Martin Luther King Jr. tinha um sonho. Do alto das escadarias do Lincoln Memorial, em que os olhos se perdem na grandeza do National Mall, em Washington, o reverendo e ativista negro o partilhou com a humanidade. O sonho de um dia os filhos dos descendentes de escravos e os filhos dos descendentes dos senhores de escravos sentarem-se à mesma mesa; da igualdade racial; de uma nação onde as pessoas não sejam julgadas pela cor da pele, mas pelo conteúdo do caráter. O sonho de MLK permanece utopia nos Estados Unidos, que ainda segregam pela cor, um país cujos policiais brancos impõem a morte a cidadãos negros, privando-os do direito constitucional da presunção de inocência e da garantia de defesa.
O joelho que apertou por 9 minutos e 29 segundos o pescoço de George Floyd também é a consciência ultrapassada, atrasada de muitos. O racismo sistêmico tantas vezes é escondido sob o tecido social e transformado em tabu. Quantos de nós não presenciamos cenas horríveis de discriminação racial? A senhora branca que se indigna em partilhar o mesmo elevador social com a empregada doméstica de cor negra; o pedestre que ignora o pedinte por causa de seu tom de pele; o cliente que se recusa a ser atendido pelo vendedor negro; o cidadão que se comporta com descalabro ao perceber que um negro é um profissional bem-sucedido. Todos os dias muitos agem como o policial Derek Chauvin, que, há um ano, tirou de Floyd o bem inalienável e mais sagrado: o direito de viver.
Eu não posso respirar. Em um mundo onde a barbárie impera sobre a razão, em um país onde o fanatismo e o ultraconservadorismo têm primazia sobre o pensamento conciliador e a moderação de ideias. Eu não posso respirar em uma sociedade que espezinha os seus iguais e condena muito deles a uma vida de opressão apenas por serem negros. Como se a cor da pele determinasse o caráter de alguém. Não posso respirar em uma nação onde negros são maioria absoluta em guetos e favelas, onde a classe média se sente no direito de questionar as cotas raciais, onde a mentalidade escravagista ainda corrói o cérebro de tantos “homens de bem”.

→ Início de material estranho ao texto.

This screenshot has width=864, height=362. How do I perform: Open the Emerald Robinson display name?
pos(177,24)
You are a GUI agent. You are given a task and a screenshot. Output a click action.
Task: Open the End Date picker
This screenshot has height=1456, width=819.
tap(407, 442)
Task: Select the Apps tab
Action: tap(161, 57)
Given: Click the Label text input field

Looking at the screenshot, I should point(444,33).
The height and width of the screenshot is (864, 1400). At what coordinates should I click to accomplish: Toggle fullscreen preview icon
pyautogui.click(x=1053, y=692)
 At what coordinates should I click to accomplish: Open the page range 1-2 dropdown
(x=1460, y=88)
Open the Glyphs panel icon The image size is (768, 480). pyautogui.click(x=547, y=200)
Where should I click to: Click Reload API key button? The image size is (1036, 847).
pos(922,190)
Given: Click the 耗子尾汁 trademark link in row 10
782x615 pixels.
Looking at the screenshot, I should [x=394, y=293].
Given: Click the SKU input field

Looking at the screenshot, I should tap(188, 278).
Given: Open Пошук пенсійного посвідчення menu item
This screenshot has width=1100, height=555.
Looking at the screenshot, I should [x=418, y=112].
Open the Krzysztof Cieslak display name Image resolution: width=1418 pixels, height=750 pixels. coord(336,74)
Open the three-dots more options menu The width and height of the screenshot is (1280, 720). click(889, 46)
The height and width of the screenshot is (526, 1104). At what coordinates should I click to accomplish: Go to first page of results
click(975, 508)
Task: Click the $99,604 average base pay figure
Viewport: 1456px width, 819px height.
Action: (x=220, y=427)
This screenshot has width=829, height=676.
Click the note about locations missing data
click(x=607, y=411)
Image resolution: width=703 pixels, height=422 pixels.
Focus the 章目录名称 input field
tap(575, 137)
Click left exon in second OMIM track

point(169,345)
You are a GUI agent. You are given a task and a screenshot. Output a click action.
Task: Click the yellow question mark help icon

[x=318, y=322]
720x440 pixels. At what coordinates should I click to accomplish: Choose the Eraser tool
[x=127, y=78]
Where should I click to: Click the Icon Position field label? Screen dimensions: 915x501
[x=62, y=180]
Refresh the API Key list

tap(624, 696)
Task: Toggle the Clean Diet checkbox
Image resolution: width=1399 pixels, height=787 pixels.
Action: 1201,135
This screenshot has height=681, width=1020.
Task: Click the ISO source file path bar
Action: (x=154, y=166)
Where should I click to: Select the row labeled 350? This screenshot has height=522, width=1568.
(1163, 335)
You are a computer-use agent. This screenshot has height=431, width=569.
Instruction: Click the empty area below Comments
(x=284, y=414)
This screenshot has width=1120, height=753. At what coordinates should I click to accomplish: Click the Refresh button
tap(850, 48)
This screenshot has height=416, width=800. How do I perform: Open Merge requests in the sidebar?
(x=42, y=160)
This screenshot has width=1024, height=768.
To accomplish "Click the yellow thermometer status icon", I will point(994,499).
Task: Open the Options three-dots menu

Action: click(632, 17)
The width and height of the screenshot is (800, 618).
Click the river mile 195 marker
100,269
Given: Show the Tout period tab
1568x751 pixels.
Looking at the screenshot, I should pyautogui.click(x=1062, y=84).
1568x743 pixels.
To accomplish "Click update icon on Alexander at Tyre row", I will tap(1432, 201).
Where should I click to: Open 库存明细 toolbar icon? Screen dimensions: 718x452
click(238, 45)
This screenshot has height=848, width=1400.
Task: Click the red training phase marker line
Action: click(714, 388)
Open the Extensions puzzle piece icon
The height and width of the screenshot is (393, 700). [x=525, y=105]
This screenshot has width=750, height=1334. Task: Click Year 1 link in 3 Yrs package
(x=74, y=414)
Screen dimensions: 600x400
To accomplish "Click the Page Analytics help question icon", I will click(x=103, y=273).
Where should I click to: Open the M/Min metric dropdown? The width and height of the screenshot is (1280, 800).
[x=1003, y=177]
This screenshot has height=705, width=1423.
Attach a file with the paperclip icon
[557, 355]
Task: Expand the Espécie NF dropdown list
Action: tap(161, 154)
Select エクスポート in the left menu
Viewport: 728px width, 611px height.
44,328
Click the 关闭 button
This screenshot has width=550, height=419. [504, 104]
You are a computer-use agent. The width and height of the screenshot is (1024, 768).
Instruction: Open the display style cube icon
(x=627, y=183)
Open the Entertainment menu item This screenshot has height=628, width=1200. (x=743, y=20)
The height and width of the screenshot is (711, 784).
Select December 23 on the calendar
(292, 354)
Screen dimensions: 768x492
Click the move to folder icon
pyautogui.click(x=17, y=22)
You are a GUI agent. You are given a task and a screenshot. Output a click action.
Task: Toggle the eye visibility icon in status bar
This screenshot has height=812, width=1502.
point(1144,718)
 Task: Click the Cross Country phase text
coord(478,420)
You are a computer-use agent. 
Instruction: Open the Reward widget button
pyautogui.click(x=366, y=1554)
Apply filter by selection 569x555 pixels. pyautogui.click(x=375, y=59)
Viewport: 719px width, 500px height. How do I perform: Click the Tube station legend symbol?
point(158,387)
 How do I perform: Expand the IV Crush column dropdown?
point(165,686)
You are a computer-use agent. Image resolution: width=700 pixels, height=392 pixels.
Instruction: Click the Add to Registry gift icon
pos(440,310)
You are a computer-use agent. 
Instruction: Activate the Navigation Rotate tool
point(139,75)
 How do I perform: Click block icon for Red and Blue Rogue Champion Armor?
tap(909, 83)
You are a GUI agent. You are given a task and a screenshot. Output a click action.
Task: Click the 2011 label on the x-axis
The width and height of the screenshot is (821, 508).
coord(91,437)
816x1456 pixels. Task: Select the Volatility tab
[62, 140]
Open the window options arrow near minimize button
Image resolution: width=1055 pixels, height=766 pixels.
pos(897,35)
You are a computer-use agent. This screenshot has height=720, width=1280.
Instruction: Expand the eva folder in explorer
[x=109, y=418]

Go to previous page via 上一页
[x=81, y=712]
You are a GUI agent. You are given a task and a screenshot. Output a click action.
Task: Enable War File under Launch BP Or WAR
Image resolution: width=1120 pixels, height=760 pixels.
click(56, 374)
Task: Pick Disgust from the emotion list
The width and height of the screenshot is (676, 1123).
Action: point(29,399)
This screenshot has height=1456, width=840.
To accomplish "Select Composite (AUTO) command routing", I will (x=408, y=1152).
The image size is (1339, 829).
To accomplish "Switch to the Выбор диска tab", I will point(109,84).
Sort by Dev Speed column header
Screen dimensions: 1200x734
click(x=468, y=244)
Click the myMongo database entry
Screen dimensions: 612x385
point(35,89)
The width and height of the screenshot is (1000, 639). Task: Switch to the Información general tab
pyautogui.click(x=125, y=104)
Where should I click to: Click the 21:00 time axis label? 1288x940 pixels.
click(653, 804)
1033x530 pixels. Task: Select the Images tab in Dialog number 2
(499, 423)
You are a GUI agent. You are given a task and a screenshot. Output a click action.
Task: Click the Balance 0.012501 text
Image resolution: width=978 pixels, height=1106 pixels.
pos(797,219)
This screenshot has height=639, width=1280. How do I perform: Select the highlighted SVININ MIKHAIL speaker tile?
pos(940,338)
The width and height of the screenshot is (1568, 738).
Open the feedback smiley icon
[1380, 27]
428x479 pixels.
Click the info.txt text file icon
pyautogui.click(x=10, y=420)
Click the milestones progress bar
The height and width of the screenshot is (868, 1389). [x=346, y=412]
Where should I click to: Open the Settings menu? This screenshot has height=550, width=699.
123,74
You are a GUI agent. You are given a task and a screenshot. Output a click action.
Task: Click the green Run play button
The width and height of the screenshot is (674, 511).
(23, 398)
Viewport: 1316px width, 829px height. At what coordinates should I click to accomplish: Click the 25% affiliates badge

Talvez um dia o sonho de Martin Luther King Jr. se torne uma realidade. Talvez um dia o joelho de outro Derek Chauvin pare de pressionar o pescoço de outro George Floyd e lhe permita respirar. Talvez um dia os grilhões da hipocrisia, do radicalismo e da banalização do ódio sejam definitivamente rompidos. Talvez um dia a palavra “igualdade” não seja tão somente um verbete perdido, esquecido, abandonado quase no meio do dicionário. E o respeito à pluralidade racial e à ideologia da mansidão selem todos os espaços para o fanatismo, a degradação da humanidade e a barbárie. Eu não posso respirar e, assim como Martin Luther King Jr., sonho tanto com um mundo melhor.